Heavenly Honey-Walnut Pumpkin Pie image

Most delicious light, custard, pumpkin pie i ever tasted. Found this recipe on the net, can't remember where. Eggs should be room temperature and the whites should not be over done.

Provided by 1ginger

Categories     Pie

Time 55m

Yield 6-12 serving(s)

Number Of Ingredients 16

9 inches unbaked pie shells
4 eggs, separated
1 cup light brown sugar, lightly packed
1 teaspoon salt
1/2 teaspoon cinnamon
1/2 teaspoon nutmeg
1/2 teaspoon allspice
1/4 teaspoon clove
1 teaspoon vanilla extract
15 ounces pumpkin, can
1/3 cup heavy cream
1/4 cup margarine
1 tablespoon cornstarch
honey
walnuts
whipped cream

Steps:

  • Heat oven to 450°F.
  • Separate the weggs into two mixing bowls with the yolks in a larger one.
  • Beat the egg yolks until they are thick and turn a pale yellow color.

EXTRACTED MATERIAL

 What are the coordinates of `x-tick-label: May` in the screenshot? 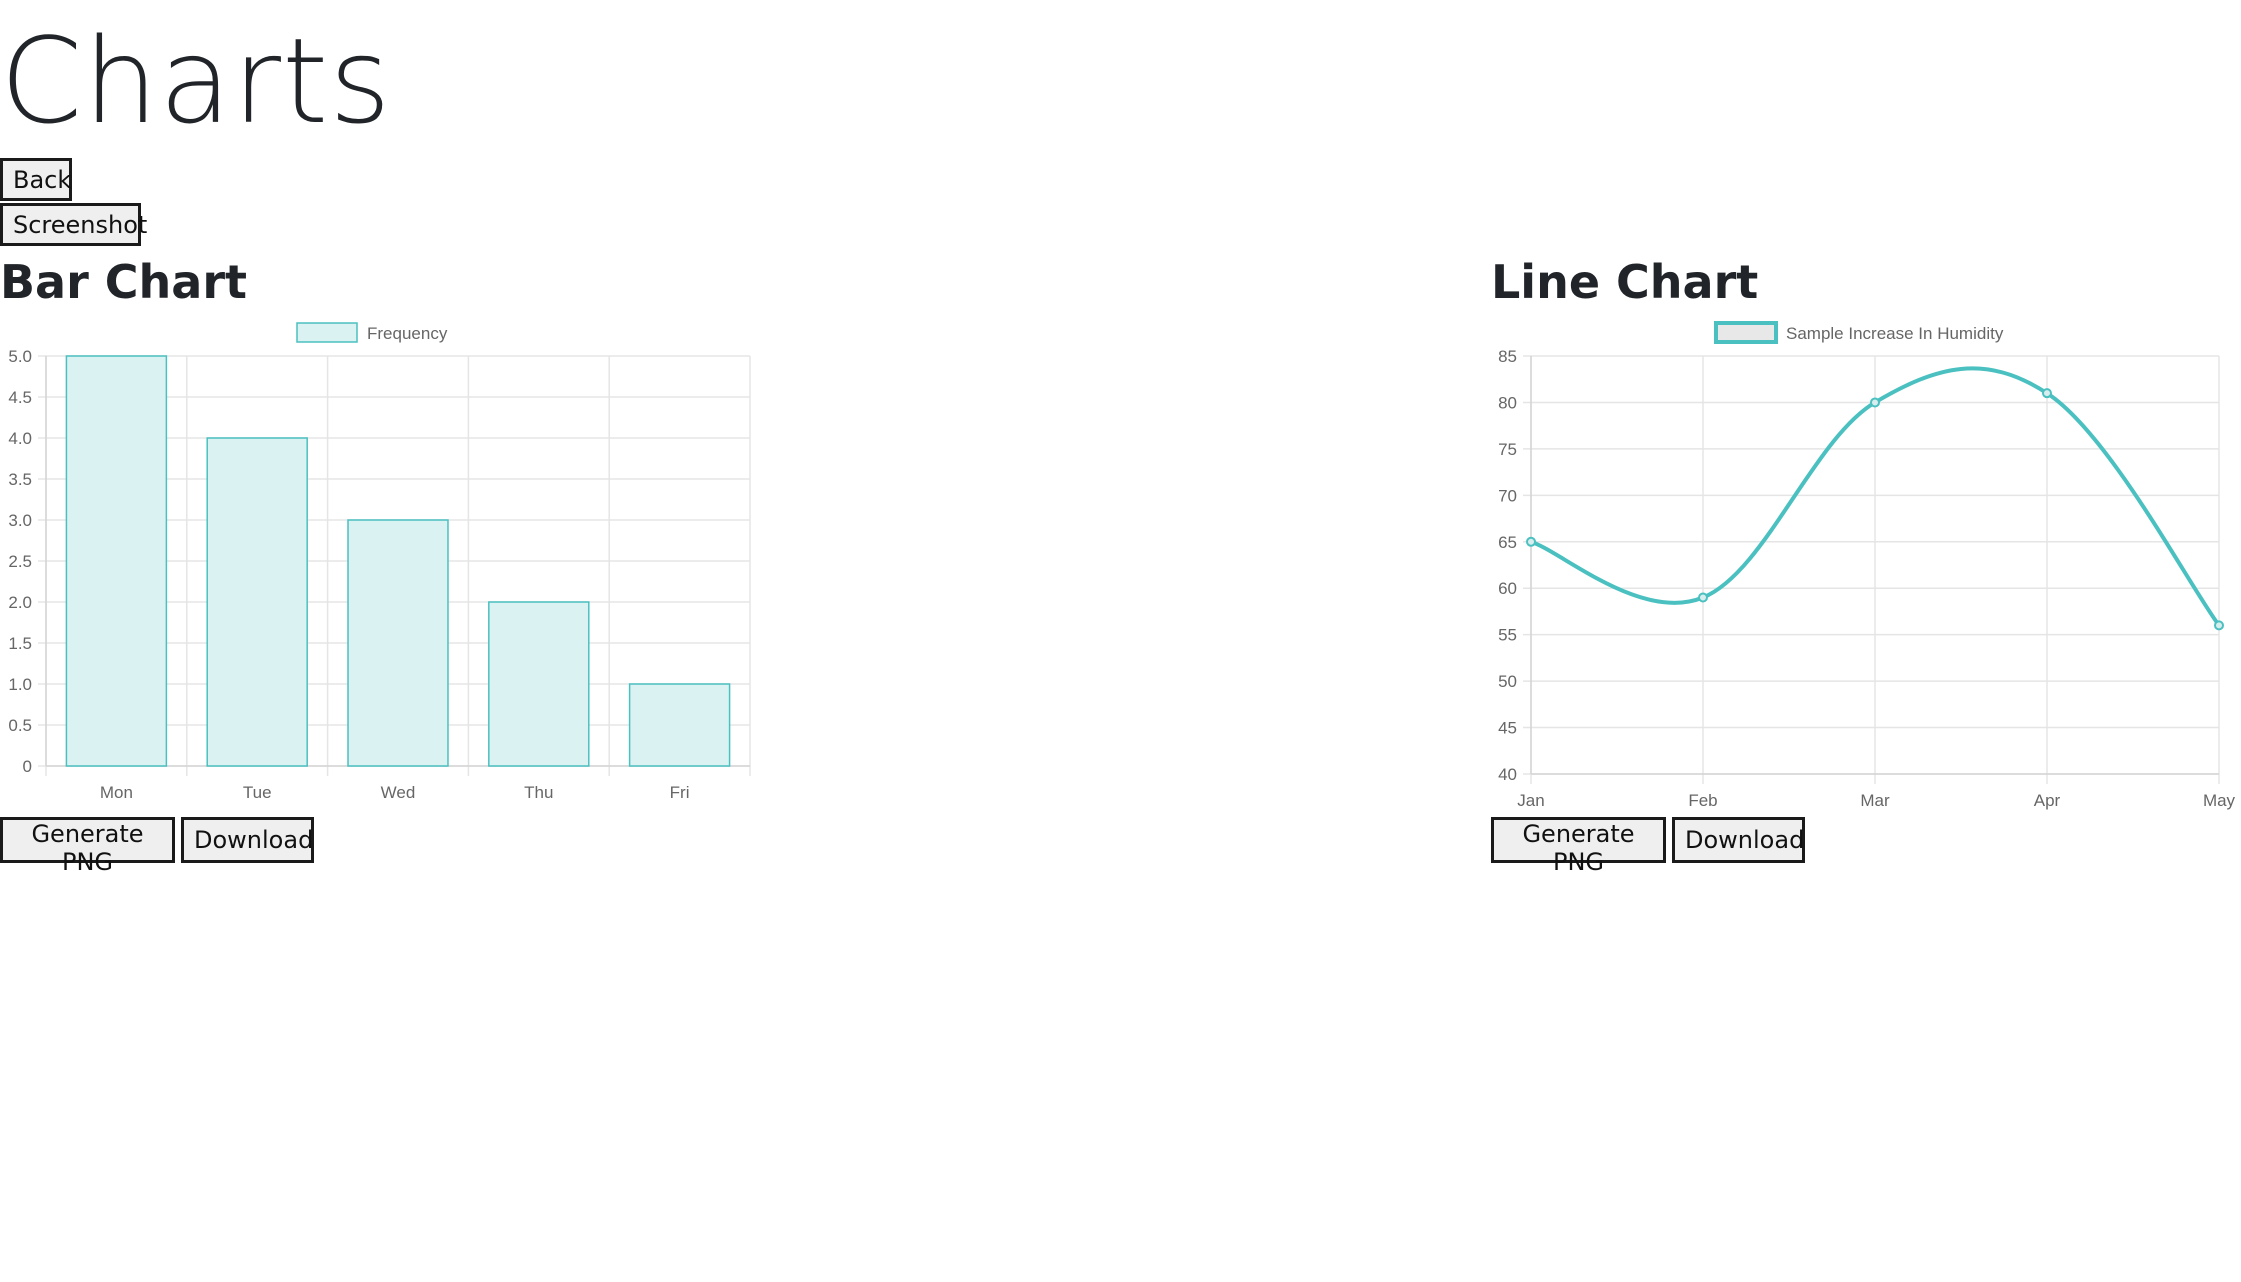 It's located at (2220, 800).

==

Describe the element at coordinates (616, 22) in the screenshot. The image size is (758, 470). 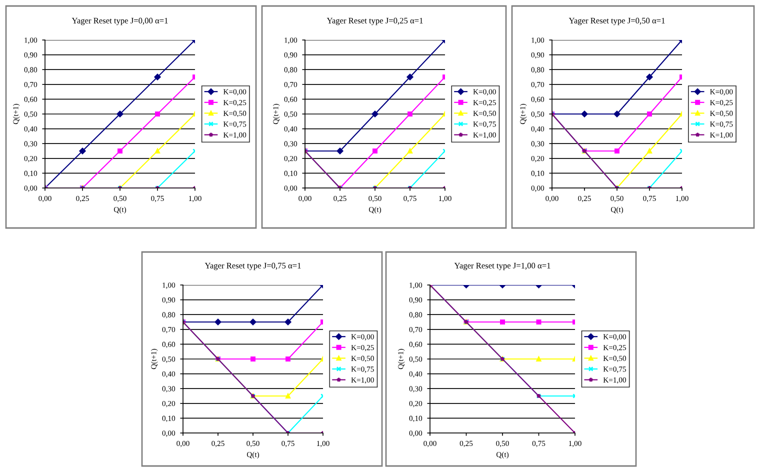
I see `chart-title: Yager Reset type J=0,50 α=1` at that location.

* * *

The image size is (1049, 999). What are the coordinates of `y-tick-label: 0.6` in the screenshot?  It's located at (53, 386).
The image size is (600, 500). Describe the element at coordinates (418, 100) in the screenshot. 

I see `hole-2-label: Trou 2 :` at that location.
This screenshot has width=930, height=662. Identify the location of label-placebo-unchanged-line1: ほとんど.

EXERCISE
In the pumpkin pie recipe, what temperature should the eggs be?

RESPONSE FOR THIS EXERCISE
Room temperature.